June 16, 2015
Amendments to NDAA show disregard for national heritage and U.S. military
The U.S. Senate is now considering legislation to fund the Department of Defense for the coming year. As a veteran, this bill is usually something I keep an eye on. I want to know about investments in our national security and Pentagon operations, and follow the debates about the future of Guantanamo Bay and whether or not we will arm the Ukrainians against Russian separatists.
This year however, the congressional debates around the defense bill include some entirely unrelated issues – and threaten the parks and public lands I visit and enjoy with my family, and the heritage I hope to pass along to my son.
To start, Sen. Mike Lee (R-Utah) has squeezed a provision into the bill that would block the ability of U.S. Fish and Wildlife Service to protect the Greater sage-grouse, a bird that is the subject of an “unprecedented” collaborative effort among ranchers, sportsmen, numerous federal agencies and state and local governments across 11 Western States in efforts to save sagebrush habitat. The Department of Defense has clearly stated that conserving habitat for the sage-grouse has no impact on military readiness, so like everything in Washington these days, this isn’t about a bird – this is about politics.
A closer read of the provision reveals that Lee seeks to give state governors what some have dubbed “sweeping and unprecedented power” over our national forests and other U.S. public lands. Governors could use the Greater sage-grouse as reason to block agencies from planning for renewable energy development, or access for sportsmen. This thinly-veiled public land grab scheme echoes one sponsored by Sen. Lisa Murkowski (R-Alaska), which Vet Voice Foundation and 4,500 veterans opposed earlier this month. We fought for these public lands; everyone deserves them. Yet Lee, like Murkowski, appears to be sacrificing the long-term protection of wildlife and our public lands to appease industry supporters.
Another “rider” on the bill waives all laws for the operation of U.S. Customs and Border Protection – environmental, cultural, civil rights and otherwise – on public and tribal lands 100 miles north of the U.S.-Mexican border in all of Arizona and part of the California desert. The language, sponsored by Sen. John McCain (R-Ariz.), could close or otherwise harm popular parks such as Joshua Tree National Park, Saguaro National Park, Organ Pipe Cactus National Monument, Fort Bowie National Historic Site, Cabeza Prieta National Wildlife Refuge, Buenos Aires National Wildlife Refuge and many other national treasures as well as the Tohono O’odham Nation, Ft. Yuma (Quechan nation) and other tribal reservations.
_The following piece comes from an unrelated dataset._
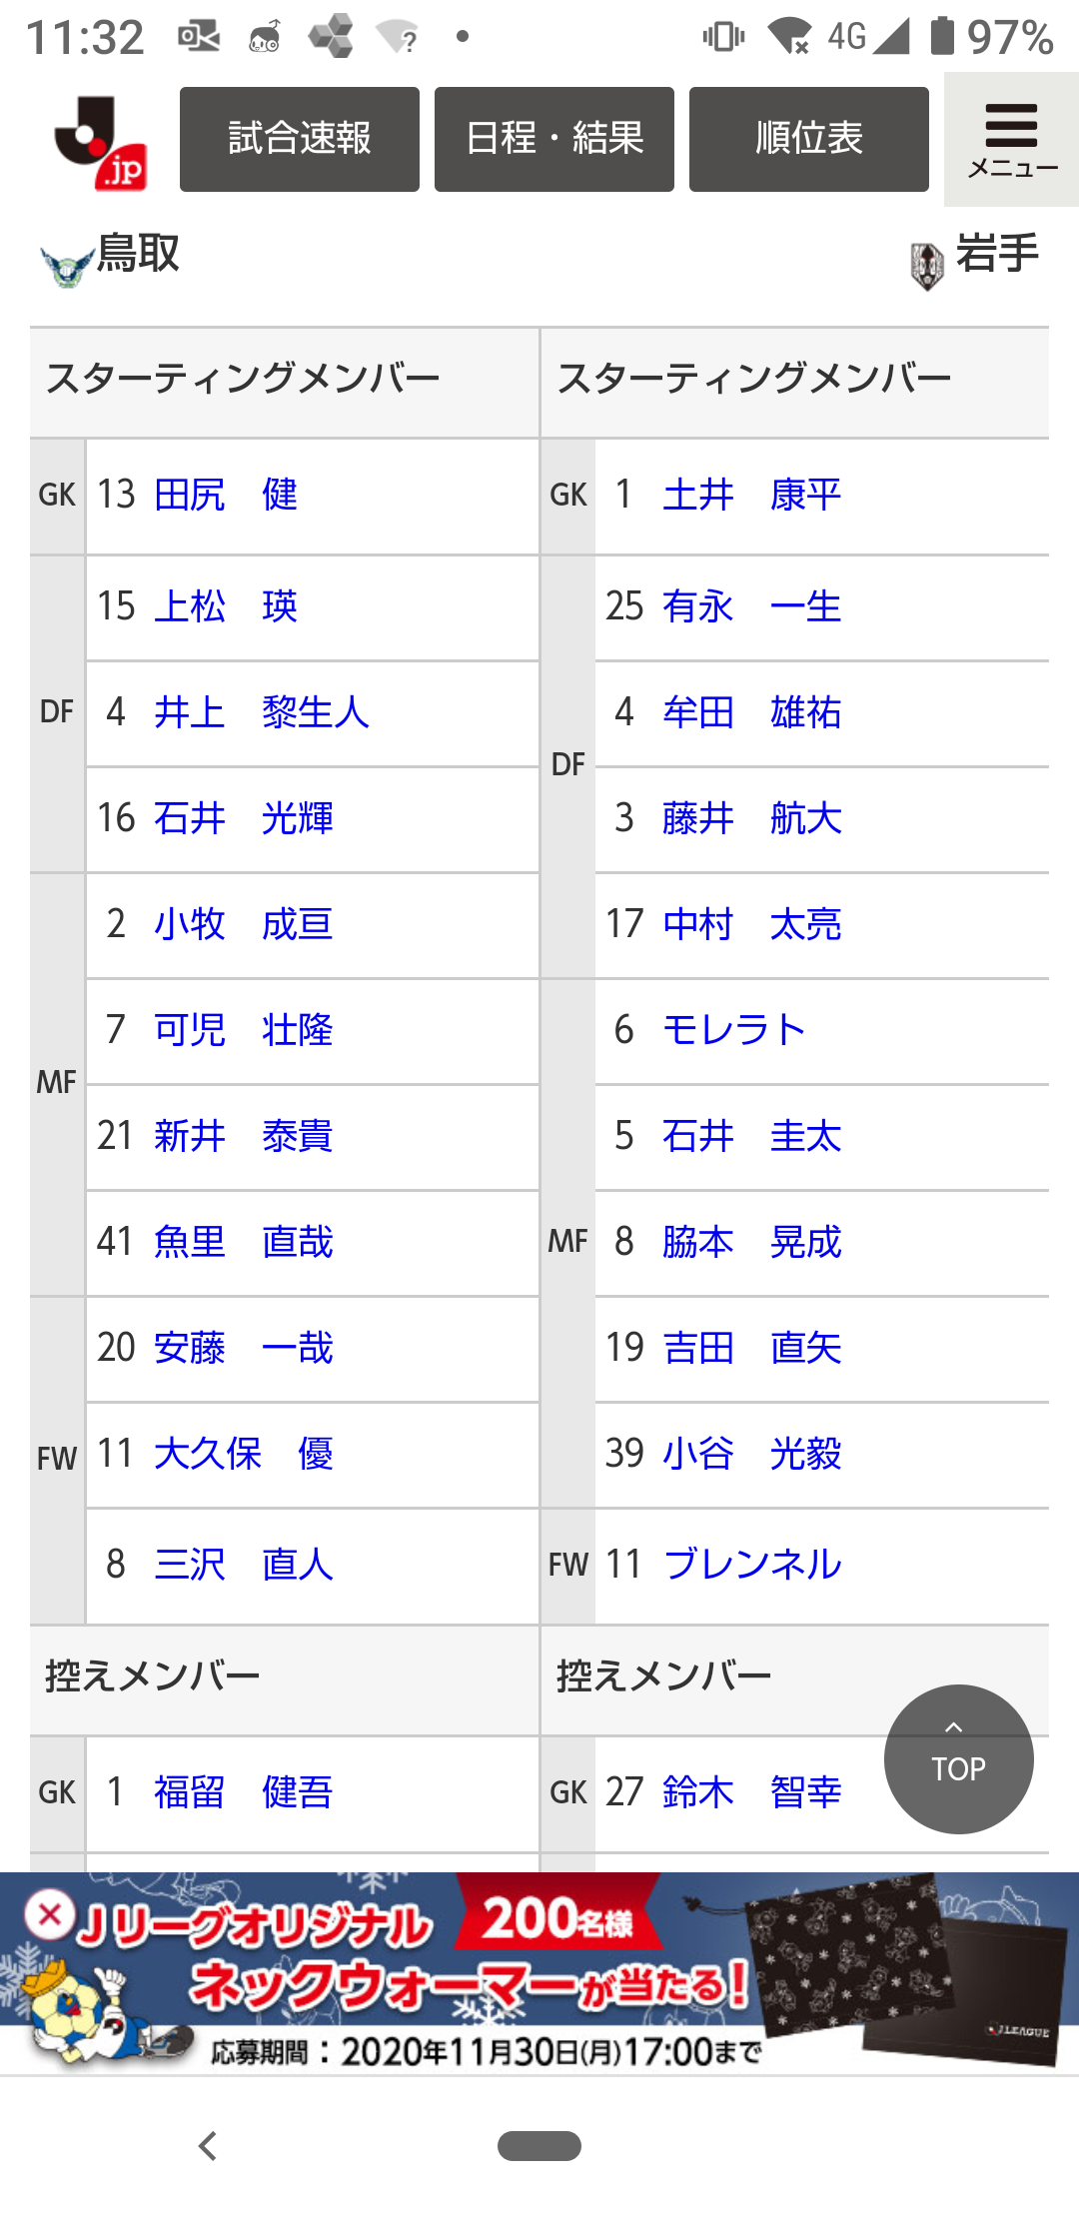Viewport: 1079px width, 2218px height.
Task: Open 大久保 優 player page
Action: click(x=244, y=1454)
Why the lawlessness? McCain has said it is for the benefit of Border Patrol, but the Border Patrol itself testified before Congress that it is already “everywhere – on private and public lands – at the border” and has significant coordination efforts already in place with local tribes and parks and public land managers. So, no needs there. In fact, there is a Forward Operating Base located within Organ Pipe Cactus National Monument and a Border Patrol Camp in Cabeza Prieta National Wildlife Refuge. I doubt the Arizona business community would be happy to hear that their senator is scaring away tourism and undermining the state’s $10.6-billion outdoor recreation economy by sneaking a provision onto the nation’s critical annual military spending bill.
Sen. Flake (R-Ariz.) has also included language in the defense bill that would block the president’s ability to protect national monuments. Again, neither the Department of Defense nor any other national security agency requested this partisan attack on our public lands heritage. I personally have advocated for the protection of several new national monuments, including Browns Canyon in Colorado and the Organ Mountains-Desert Peaks in New Mexico, because of what these beautiful places mean to me and my family, and my transition to civilian life. Sixteen presidents (eight Republicans and eight Democrats) have used the Antiquities Act since it was passed by a Republican Congress and signed into law by a Republican President over 100 years ago.
And yet, in perhaps the most extraordinary demonstration of disregard for our national heritage and ignorance about our U.S. military, Flake’s anti-monuments amendment even includes a provision requiring that the Secretary of Defense weigh in on a potential monument – a decision that is made directly by his superior officer, the Commander-in-Chief. This is an incredible reversal of a military chain of command spelled out in the U.S. Constitution.
These senators are not acting in the broad interest of the American people – or even our military. They cannot be permitted to single-handedly set precedents about the management and conservation of our wildlife or our parks, monuments and public lands, especially by sneaking provisions such as these into unrelated legislation. This is the legacy we are protecting for our children and grandchildren, and I for one won’t let a few politicians auction it off to the highest bidder. America’s public lands are for all Americans.
Reppenhagen served as a U.S. Army cavalry scout sniper in the 1st Infantry Division in Kosovo and Iraq and currently works as the Rocky Mountain director of Vet Voice Foundation.